Consequently, the concept of termination simpliciter or punitive or non-arbitrariness applicable to an employee protected by Articles 311(2) or Articles 14 and 16 of the Constitution cannot be pressed into service in the instant case. As noticed earlier, in terms of the appointment order, the petitioner was appointed on probation for a period of 2 years, which period may be extended initially by six months arid thereafter for another six months and that within that period of probation, if she did not show necessary aptitude and diligence or was found to be irregular in attendance, habitual negligence in duty, inability to discharge the duties of her rank etc., her service would be terminated without notice and without assigning any reasons. The aforesaid terms and conditions of the appointment of the petitioner undoubtedly show that her employment under the School is a contractual appointment.

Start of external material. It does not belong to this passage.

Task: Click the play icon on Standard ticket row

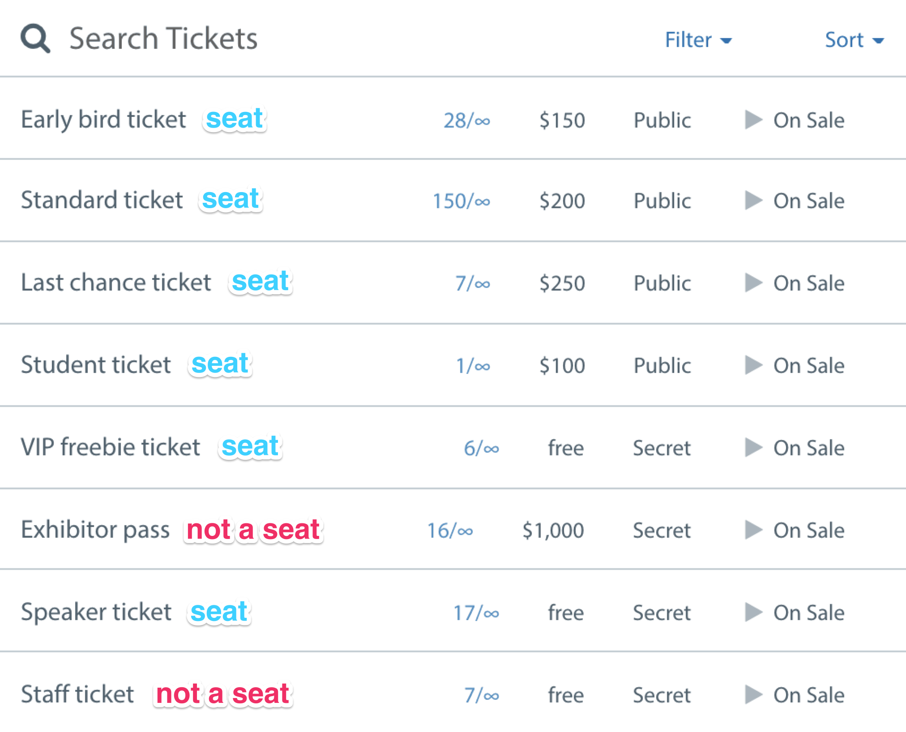Action: click(753, 200)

Therefore, if the contract gives a power to the School to terminate the services of the petitioner, on her violation of the terms and conditions of her appointment, without assigning reasons and by giving a notice or salary in lieu thereof, the School is certainly entitled to adopt that course. The respondents did not find the petitioner to be fit enough for retention in their School. On the available facts and circumstances of the case, there is no material to show that the termination of the services of the petitioner was in violation of or contrary to the terms and conditions of her appointment. In that view of the matter, I do not find any ground for interference with the impugned notice/order of termination of the services of the petitioner. 15. For the reasons stated in the foregoing, this writ petition is devoid of merits and is liable to be dismissed, which I hereby do. However, on the facts and circumstances of the case, the parties are directed to bear their own cost. Petition dismissed.